长庆尖利的嗓音回荡在金銮殿内,“此次的题目是‘何为天下?何为君?何为臣?何为民?’”
宫女和太监们勾着头递上一张张试卷,压在四排的矮桌上。
在皇上面前,没资格坐,全都是跪着,不过好歹给了个蒲团。
说来也怪,往年皇上开恩,都会赐坐,今年不知道怎么回事,提都没提这事。
或许还在生宋家的气吧,坊间那些流言,真以为皇上听不见吗?
皇上最近总爱出宫不全是去找方姝,还有一件事,听流言发展的方向,小饭馆无疑是最好聊天的地方,大家聚在一起,闲着无聊你开个头,我说几句,将什么都抖了出来。
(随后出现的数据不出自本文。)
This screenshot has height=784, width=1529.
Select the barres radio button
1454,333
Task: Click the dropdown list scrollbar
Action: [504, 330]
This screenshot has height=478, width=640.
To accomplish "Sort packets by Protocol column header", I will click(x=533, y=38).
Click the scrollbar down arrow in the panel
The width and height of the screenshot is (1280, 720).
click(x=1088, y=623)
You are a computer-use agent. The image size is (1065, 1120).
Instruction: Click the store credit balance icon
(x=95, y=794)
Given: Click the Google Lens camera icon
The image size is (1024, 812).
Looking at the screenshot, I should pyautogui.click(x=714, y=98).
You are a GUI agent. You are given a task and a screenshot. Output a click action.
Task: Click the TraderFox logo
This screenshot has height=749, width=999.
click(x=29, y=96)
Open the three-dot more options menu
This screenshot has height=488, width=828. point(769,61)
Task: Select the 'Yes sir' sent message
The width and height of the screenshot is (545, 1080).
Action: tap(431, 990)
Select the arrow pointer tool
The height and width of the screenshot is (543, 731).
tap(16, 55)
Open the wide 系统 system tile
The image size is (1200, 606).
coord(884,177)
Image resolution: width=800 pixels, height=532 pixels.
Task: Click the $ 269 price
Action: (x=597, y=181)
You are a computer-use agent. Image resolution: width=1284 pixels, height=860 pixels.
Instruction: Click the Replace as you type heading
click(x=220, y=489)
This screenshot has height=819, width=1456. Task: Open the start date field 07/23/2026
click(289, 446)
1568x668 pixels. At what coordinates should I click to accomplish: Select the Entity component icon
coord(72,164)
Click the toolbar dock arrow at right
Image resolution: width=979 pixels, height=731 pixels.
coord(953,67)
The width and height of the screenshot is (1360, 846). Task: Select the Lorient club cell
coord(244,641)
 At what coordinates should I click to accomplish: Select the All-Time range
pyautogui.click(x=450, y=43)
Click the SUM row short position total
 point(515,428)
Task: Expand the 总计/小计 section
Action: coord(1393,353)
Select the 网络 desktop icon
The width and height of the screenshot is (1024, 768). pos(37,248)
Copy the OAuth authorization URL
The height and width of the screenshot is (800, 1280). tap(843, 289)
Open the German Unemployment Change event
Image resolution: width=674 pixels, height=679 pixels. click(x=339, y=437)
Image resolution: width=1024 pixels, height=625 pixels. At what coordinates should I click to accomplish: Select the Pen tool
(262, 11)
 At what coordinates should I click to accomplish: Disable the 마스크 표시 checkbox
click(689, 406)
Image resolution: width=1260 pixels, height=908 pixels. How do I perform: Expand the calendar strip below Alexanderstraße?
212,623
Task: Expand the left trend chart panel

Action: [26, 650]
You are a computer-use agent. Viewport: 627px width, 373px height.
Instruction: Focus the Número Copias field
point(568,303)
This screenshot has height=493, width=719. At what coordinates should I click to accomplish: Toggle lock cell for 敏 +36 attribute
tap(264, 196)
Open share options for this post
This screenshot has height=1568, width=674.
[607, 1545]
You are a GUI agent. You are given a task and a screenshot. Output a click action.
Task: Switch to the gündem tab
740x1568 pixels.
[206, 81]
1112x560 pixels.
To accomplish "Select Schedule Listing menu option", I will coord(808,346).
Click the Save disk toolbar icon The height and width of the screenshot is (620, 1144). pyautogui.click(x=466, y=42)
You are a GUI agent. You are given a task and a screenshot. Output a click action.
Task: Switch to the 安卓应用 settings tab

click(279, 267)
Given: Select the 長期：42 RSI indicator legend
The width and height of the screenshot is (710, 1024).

很明显,这些都是为了给宋家刚从外地养病回来的小公子准备的。
因为他,让皇上背上偏心的骂名,皇上没弄死他,算他运气好,以及皇上心胸大。
公是公,私是私,皇上还是分得很清的,他问过皇上,有争议的考生其实可以直接除名,还没入选呢,就搞事,说明作风不正。
不过皇上说,与其放他暗地里搞事,不如放在眼皮子底下,看着他搞。
总之圣上的心思他猜不透,也不敢乱猜,叫宋长生的倒是留了下来。
他跟娘娘是龙凤胎,样貌很有识别,和娘娘有七分相似,只不过一个艳丽,一个清隽罢了。
似乎不想让人认出来,特意选了个中间位置,很不起眼,不过他宋家做的那些事,没一件低调的,所以想不注意都难。
长庆回头瞧了瞧皇上,考虑到有些考生是土生土长的京城人,搞不好吃过方姝家的灌汤包,怕认出他,遮了帘子。
帘子制作很是巧妙,里面可以看得见外面,外面看里面就难了。